WORK TO COMPLETE.
Please, without the pictures, restate every entry exactly.

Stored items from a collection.

★ ★ ★ ★

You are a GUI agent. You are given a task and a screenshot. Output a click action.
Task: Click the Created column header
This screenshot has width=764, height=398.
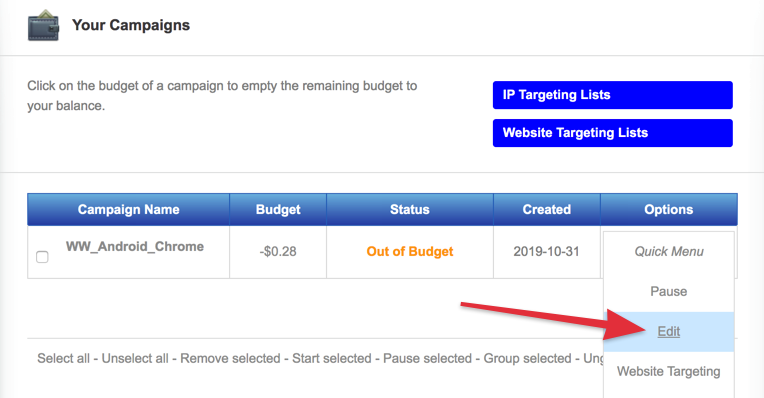[547, 209]
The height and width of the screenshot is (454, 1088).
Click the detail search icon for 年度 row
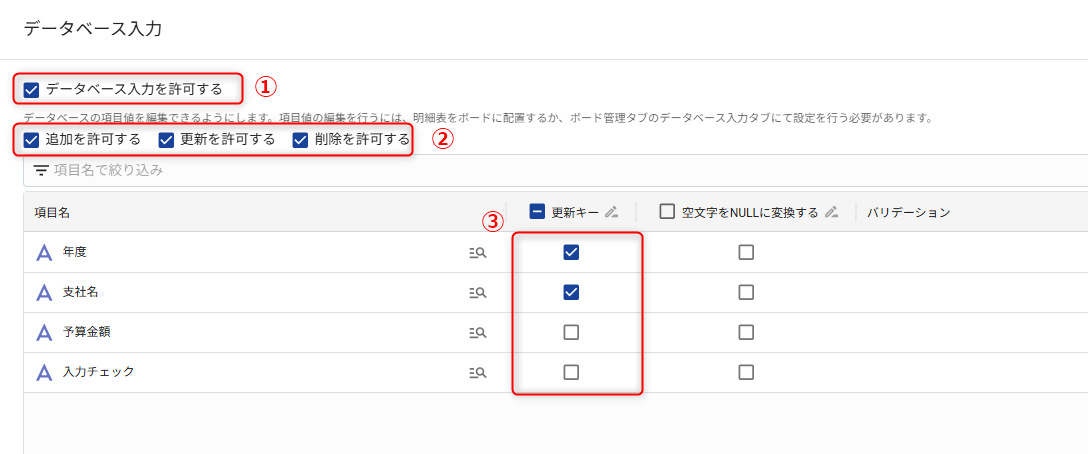coord(477,253)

★ ★ ★ ★

OUTPUT.
You are a GUI agent. You are given a task and a screenshot. Output a click action.
Task: Click the Created column header
This screenshot has width=764, height=398.
[547, 209]
The height and width of the screenshot is (454, 1088).
Click the detail search icon for 年度 row
coord(477,253)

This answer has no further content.